I (partly auto-)generated (and carefully reviewed twice) a .txt file with one DROP SERIES statement per line and used it with influx -precision rfc3339 -database 'homeassistant' -username <uname> -password <pwd> < "/share/deletion_list.txt"
. It contains ~ 600 lines and while the CPU keeps calm it actually stresses the disk quite a lot:
While the bulk deletion is running I can watch the progress indirectly by using
SELECT numSeries FROM "_internal"."monitor"."database" WHERE "database"='homeassistant' ORDER BY time DESC LIMIT 1
which gives the `numSeries". And that is reaaaally slowly decreasing. Because of everything you said: hot and cold, takes some time to find and purge. So your post really helped me actually (better) understand how it works under the hood.
That last question while waiting for the bulk deletion to complete might be a little off-topic but of HUGE interest to me (only asking here as you seem to be very skilled):
Are you aware of a ´SELECT´ statement (or any other possibility) to get a list of series (and also measurements) with the “most data” (in terms of records or storage used), starting with the largest set and sorting the list decreasingly?

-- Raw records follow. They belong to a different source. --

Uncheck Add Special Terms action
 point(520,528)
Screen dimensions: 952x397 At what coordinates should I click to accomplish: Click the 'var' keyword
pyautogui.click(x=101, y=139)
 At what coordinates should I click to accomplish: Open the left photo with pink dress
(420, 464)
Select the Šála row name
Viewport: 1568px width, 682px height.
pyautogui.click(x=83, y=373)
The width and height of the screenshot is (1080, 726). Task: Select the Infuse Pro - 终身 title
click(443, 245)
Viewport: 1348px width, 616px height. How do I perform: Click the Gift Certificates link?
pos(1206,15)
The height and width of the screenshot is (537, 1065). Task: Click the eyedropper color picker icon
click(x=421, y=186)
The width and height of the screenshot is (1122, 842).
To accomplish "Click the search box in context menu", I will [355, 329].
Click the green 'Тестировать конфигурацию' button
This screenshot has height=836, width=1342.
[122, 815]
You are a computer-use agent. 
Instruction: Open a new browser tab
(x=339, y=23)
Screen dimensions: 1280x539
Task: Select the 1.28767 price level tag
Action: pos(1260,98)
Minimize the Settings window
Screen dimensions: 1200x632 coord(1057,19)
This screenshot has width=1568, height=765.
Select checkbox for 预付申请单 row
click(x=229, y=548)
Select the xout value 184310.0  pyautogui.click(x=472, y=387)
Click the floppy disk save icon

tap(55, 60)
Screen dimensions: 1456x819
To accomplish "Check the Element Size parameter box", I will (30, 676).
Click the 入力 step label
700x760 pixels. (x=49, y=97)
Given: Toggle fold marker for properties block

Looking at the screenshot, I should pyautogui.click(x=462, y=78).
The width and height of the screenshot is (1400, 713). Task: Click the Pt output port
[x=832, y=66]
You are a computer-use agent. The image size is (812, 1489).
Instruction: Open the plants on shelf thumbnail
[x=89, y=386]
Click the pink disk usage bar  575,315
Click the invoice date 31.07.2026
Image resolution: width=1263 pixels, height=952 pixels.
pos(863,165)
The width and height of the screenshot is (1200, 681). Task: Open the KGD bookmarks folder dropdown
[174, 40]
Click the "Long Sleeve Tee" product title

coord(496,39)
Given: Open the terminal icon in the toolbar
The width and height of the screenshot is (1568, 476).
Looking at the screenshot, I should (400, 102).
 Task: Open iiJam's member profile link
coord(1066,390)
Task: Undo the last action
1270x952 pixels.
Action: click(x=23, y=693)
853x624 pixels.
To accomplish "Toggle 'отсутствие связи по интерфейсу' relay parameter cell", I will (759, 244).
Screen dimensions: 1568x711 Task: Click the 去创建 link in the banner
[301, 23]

In a classic SQL I would do this, unfortunately I’m not skilled enough to transfer this syntax to something working for InfluxDB:
SELECT entity_id, COUNT(*) as count FROM states GROUP BY entity_id ORDER BY count DESC LIMIT 100
This way I’d like to identify which series are (actually or very likely, based on the storage data) consuming the most disk space. Actual problem: database grew really REALLY big and I need to sort out things. With that list I could also decide which of those “top scorers” actually need to be stored in the InfluxDB at all.